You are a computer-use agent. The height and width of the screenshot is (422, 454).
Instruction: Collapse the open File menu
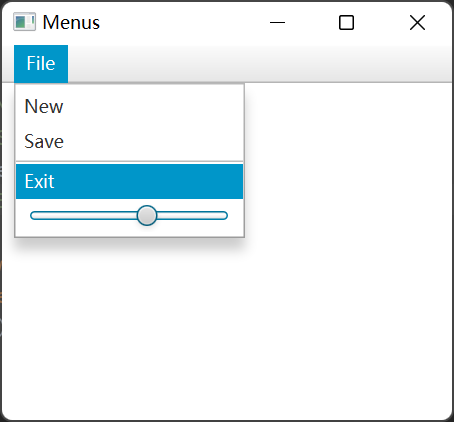tap(41, 63)
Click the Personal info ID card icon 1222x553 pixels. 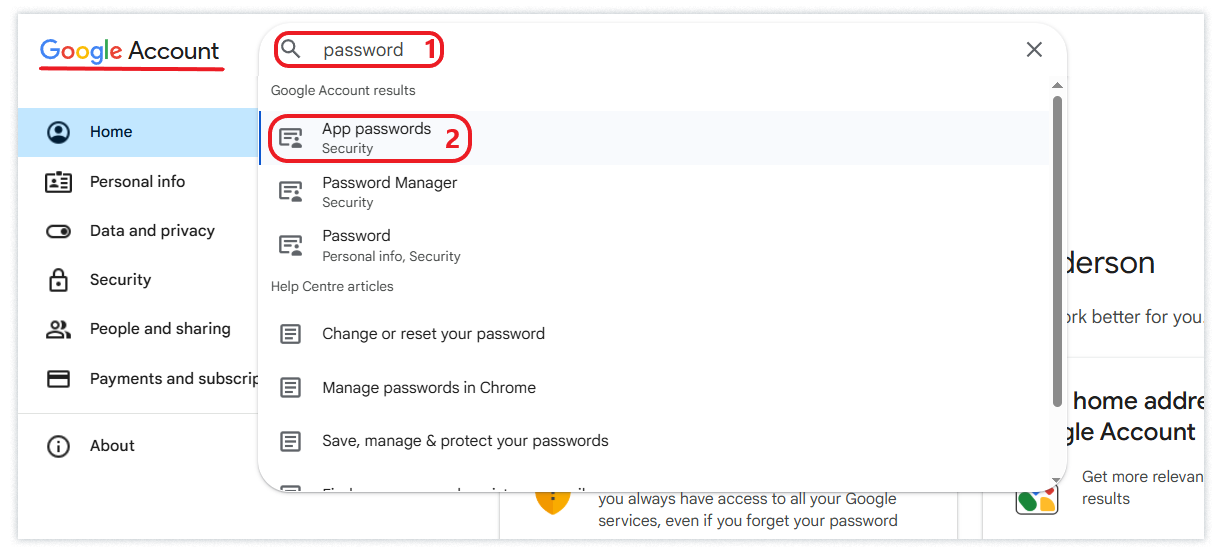click(x=59, y=182)
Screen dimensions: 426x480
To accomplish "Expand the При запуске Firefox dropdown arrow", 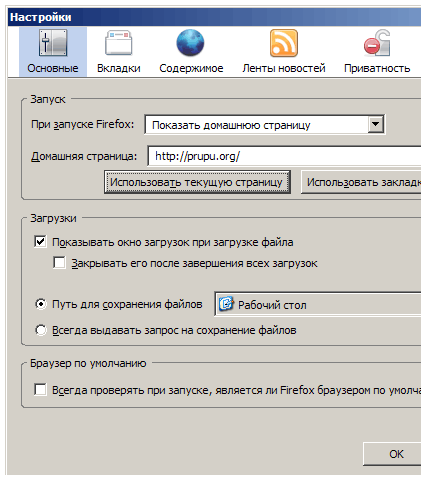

※ ※ ※

- [Istruzioni e requisiti]: Ricopia alla lettera tutto ciò che va dalla riga che contiene "Screen dimensions: 426x480" fino alla fine dei dati, estremi inclusi. Lascia fuori le immagini.

- [Risultato qui sotto]:
Screen dimensions: 426x480
To accomplish "Expand the При запуске Firefox dropdown arrow", 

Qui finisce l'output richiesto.